● **UIT TE VOEREN TAKEN**:
1. Vat de alinea die begint met "Alfred P. Sloan Jr. (1875-1965)" uit de bespreking over Alfred P. Sloan samen als een korte opsomming van de belangrijkste feiten.
2. Druk een deel van de bespreking over Alfred P. Sloan woordelijk af: begin bij de woorden "Alfred P. Sloan Jr." en stop na de woorden "het juist crescendo.".
3. Schrijf de bespreking over Alfred P. Sloan verder vanaf het punt waar ze ophoudt.

The Leadership Genius of Alfred P. Sloan
Allyn Freeman
McGraw-Hill, New York
ISBN 0-07-145796-8 / $ 27,95
‘Waardevolle lessen over business, management en leiderschap voor de manager van vandaag.’ Een ronkende ondertitel, zeker voor een boek dat al ‘Het geniale leiderschap van Alfred P. Sloan’ heet. Maar het zou zonde zijn deze studie naar tijdloze managementprincipes om die reden ongelezen te laten.
Alfred P. Sloan Jr. (1875-1965) was een van de iconen van de twintigste eeuw. Als topman van General Motors zette hij de hele Amerikaanse auto-industrie naar zijn hand. Zijn inzichten in productie, marketing, sales, distributie en finance vonden weerklank tot ver buiten zijn eigen branche. Het systeem van Sloan zou decennialang hét voorbeeld blijven van hoe je een grote industriële onderneming moest leiden. Het bedrijf waar Sloan in 1956 afscheid van nam, zit inmiddels diep in de rode cijfers. Met hemzelf – of liever: met zijn imago – gaat het juist crescendo.
In de jaren tachtig dreigde hij in de hoek te worden gezet als de personificatie van de grote bureaucratische industriële conglomeraten die niet lean and mean genoeg waren om te overleven in een tijd van hypercompetitie. Maar de laatste tijd wordt zijn beeld weer afgestoft en opgepoetst. Mayo en Nohria gaven hem een prominente plek in hun standaardwerk over de business leaders van de twintigste eeuw (In their time, besproken in nummer 20 van 2005) en nu is er dus een complete studie gewijd aan zijn betekenis voor het management van nu.

● **OPGESLAGEN GEGEVENS**:

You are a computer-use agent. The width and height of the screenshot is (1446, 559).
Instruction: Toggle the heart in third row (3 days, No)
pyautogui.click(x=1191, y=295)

● **UITKOMSTEN PER TAAK**:
1.
- Alfred P. Sloan Jr. (1875-1965) was een van de iconen van de twintigste eeuw.
- Als topman van General Motors zette hij de hele Amerikaanse auto-industrie naar zijn hand.
- Zijn inzichten in productie, marketing, sales, distributie en finance vonden weerklank tot ver buiten zijn eigen branche.
- Zijn systeem bleef decennialang het voorbeeld voor het leiden van een grote industriële onderneming.
- General Motors, dat hij in 1956 verliet, zit inmiddels diep in de rode cijfers. Zijn imago gaat juist crescendo.

2.
Alfred P. Sloan Jr. (1875-1965) was een van de iconen van de twintigste eeuw. Als topman van General Motors zette hij de hele Amerikaanse auto-industrie naar zijn hand. Zijn inzichten in productie, marketing, sales, distributie en finance vonden weerklank tot ver buiten zijn eigen branche. Het systeem van Sloan zou decennialang hét voorbeeld blijven van hoe je een grote industriële onderneming moest leiden. Het bedrijf waar Sloan in 1956 afscheid van nam, zit inmiddels diep in de rode cijfers. Met hemzelf – of liever: met zijn imago – gaat het juist crescendo.

3.
Allyn Freeman analyseert in The Leadership Genius of Alfred P. Sloan het systeem waar Sloan zo’n succes mee had. Had hij het daarbij gelaten, dan was zijn boek hooguit interessant geweest voor het handjevol bedrijfskundigen die geïnteresseerd zijn in de geschiedenis van hun vak. Maar Freeman doet meer. Hij laat ook zien hoe slimme ondernemingen nu nog steeds hun voordeel doen met inzichten die we aan Sloan te danken hebben. Dat gaat van Coca-Cola en Nike tot Heinz en Hallmark. Sloan was een van de eerste academisch opgeleide managers. Hij had elektrotechniek gestudeerd aan het Massachusetts Institute of Technology, waar men al tegen het eind van de negentiende eeuw een open oog had voor vraagstukken van management en organisatie. Dat kwam hem meteen goed van pas in zijn eerste baan als directeur van Hyatt’s kogellagerfabriek.
Daar ontwikkelde hij vijf principes die hij zijn hele carrière zou blijven koesteren. Een: baseer al je beslissingen op onbetwistbare feiten en cijfers. Twee: moedig je medewerkers aan om kritisch te blijven nadenken en met je van mening te verschillen. Drie: zet je organisatie op als een gedecentraliseerd systeem maar houdt planning en control centraal. Vier: zet zonder aanzien des persoons de juiste man op de juiste plaats. En vijf: de ceo heeft het laatste woord – op basis van consensus.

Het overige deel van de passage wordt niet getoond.